Il neo ministro imbarazza la Merkel: "L'islam non è parte del Paese"

Scontro a distanza nel neo nato governo tedesco. Il ministro degli Interni: "L'islam non fa parte del Paese". Ma la Merkel: "Ci appartiene"

Il neo ministro imbarazza la Merkel: "L'islam non è parte del Paese"

A Berlino c'è un nuovo ministro degli Interni. Appena insediato Horst Seehofer si è subito messo in aperto contrasto con Angela Merkel. "L'islam non fa parte della Germania - ha scandito il leader dell'Unione cristiano sociale parlando con la Bild - la Germania è stata forgiata dalla cristianità e in questo rientrano le domeniche di festa, e i giorni di festa come Pasqua, la Pentecoste e Natale". Una dichiarazione che fa a pezzi con quanto sostenuto in questi anni dalla cancelliera. Tanto che quest'ultima si è sentita in dovere di intervenire per ribattere: "Sia i quattro milioni di musulmani che vivono nel Paese sia la loro religione, l'Islam, appartengono alla Germania".

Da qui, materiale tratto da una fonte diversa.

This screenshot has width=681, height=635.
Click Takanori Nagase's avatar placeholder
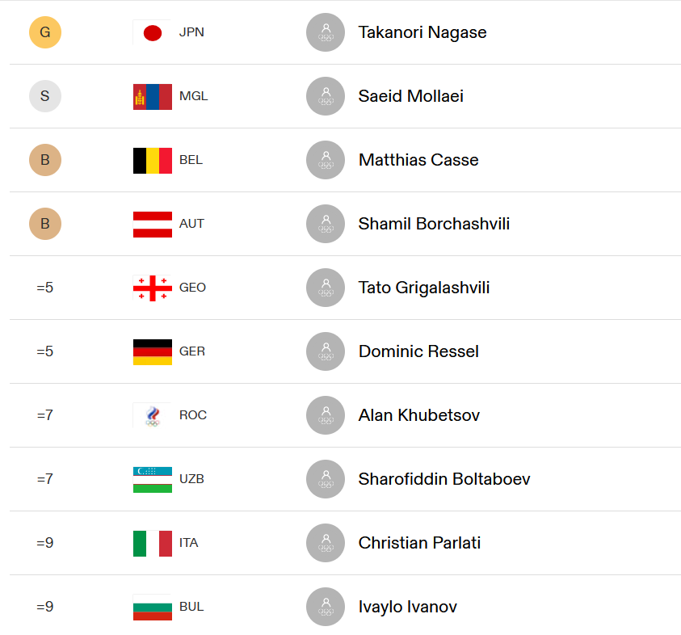click(326, 32)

Nell'inrtervista alla Bild, il neo ministro Seehofer ha spiegato che "i musulmani che vivono qui sono naturalmente parte della Germania, ma questo naturalmente non significa che a causa di qualche falsa ragione noi abbandoneremo le tradizioni ed i costumi del nostro Paese". Il totolare del ministero degli Interni ha, poi, annunciato di voler convocare una riunione con le associazioni musulmane per discutere dei problemi dell'integrazione. "Dobbiamo sederci intorno a un tavolo e cercare il dialogo e, quando necessario, ampliarlo", ha sostenuto l'ex premier della Baviera. "Il mio messaggio è - ha concluso - i musulmani devono vivere con noi, non vicino a noi o contro di noi. Per raggiungere questo obiettivo, servono una comprensione ed una considerazione reciproca. E possiamo ottenerla soltanto parlandoci l'un l'altro".

Il primo a dire che "l'islam è parte della Germania" fu, nel 2010, l'allora presidente tedesco Christian Wulff, ma la Merkel fece suo il concetto, ripetendolo in più occasioni. Anche oggi, dopo le dichiarazioni di Seehofer, la cancelliera ci ha tenuto a ribadire il concetto. E, sottolineando comunque il carattere del Paese fortemente segnato dal cristianesimo, ha ricordato che "quattro milioni di musulmani vi vivono, esercitando la loro religione in Germania".

"Questi musulmani appartengono alla Germania e allo stesso modo la loro religione, l'islam, appartiene alla Germania", ha quindi concluso la cancelliera tedesca in difesa di "un islam coerente con i principi della Costituzione e della convivenza tra le religioni".